Go to contents

優しさが私を

Posted February. 06, 2021 08:13,   

Updated February. 06, 2021 08:13

한국어

「多情も病気のように思い、眠れずにいる」。李兆年(イ・チョニョン)が書いた時調の終章だ。なんと高麗後期に出た作品だ。しかし700年間忘れられず、変わらなかったのは時調だけではないようだ。ずいぶん前に詩になったある気持ちを、今日の私たちも同じように感じる。
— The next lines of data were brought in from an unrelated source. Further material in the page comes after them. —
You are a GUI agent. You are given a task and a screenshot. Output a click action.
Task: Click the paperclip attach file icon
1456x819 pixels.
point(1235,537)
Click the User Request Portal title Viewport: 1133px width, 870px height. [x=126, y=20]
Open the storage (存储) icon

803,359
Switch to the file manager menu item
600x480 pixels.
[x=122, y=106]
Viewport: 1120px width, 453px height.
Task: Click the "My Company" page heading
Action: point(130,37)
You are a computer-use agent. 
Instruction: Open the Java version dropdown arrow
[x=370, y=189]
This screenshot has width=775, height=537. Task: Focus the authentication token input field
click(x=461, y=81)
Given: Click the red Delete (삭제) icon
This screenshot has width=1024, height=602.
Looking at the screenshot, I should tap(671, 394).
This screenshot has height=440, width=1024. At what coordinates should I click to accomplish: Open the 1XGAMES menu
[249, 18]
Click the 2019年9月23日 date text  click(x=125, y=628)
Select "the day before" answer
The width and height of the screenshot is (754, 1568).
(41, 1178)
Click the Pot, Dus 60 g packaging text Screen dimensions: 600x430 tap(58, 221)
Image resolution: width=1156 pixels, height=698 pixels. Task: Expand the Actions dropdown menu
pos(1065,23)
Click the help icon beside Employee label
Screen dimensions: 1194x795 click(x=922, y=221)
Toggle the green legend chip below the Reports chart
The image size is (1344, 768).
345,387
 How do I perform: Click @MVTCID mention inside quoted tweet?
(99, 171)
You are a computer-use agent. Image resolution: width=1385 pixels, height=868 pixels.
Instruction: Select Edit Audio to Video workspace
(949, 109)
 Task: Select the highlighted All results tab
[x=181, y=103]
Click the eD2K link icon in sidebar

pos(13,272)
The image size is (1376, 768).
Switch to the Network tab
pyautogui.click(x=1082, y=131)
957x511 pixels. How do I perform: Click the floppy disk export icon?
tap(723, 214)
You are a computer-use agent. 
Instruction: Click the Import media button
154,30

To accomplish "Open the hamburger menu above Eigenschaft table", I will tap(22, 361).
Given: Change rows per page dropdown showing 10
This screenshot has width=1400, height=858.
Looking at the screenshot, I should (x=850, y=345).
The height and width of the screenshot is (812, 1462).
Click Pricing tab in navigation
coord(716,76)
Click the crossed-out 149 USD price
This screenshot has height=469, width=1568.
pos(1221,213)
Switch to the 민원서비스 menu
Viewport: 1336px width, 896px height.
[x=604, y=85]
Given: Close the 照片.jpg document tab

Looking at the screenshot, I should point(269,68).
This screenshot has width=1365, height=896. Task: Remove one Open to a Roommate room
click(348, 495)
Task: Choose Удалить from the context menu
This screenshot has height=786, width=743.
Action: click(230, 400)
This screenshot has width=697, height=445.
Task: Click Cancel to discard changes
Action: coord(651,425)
時に詩は時間を越えて来る。

李兆年の「多情歌」が高麗末のものなら、キム・ギョンミの「多情歌」は今日のものだ。もともと多情歌は春の歌だ。春風のように甘くほろ苦い感情が多情(優しさ)である。いたずらに心がそわそわする春の日ほど、感情の氾濫が似合う時はない。しかし、私たちは季節の兆しを失いつつある現代人なので、多情歌を読むには時代は重要ではない。

よく良いものが多ければもっと良いと思う。金はいいもの、だから金持ちはいいだろう。力はいいもの、だから強い人はいいだろう。「多情」という言葉は、情が深いという言葉。だから情が良いものなら、きっと「多情」ももっと良いものでなければならない。しかし、多情(優しさ)は時には病気のように心を痛める。優しさに頼りたい私の心の優しさが、私たちを悲しませている。情は良いものなのに、どうして多情は人を苦しめるのだろうか。どうして今日の多情歌は、甘さを捨てて苦さだけ感じられるのだろうか。

その答えを詩人は知っているし、私たちも見当がつく。優しさが弱点になる日々、優しさが傷つけられる日々、優しさは役立たないと思う日々から、私たちは自由ではない。感情を切り捨てても生きていそうで生きられない厳しい世の中が実感される。また長い時間が経って新しい多情歌が生まれるなら、気の向くままに優しくても、気楽に多情を受け入れてもいいという話を聞きたい。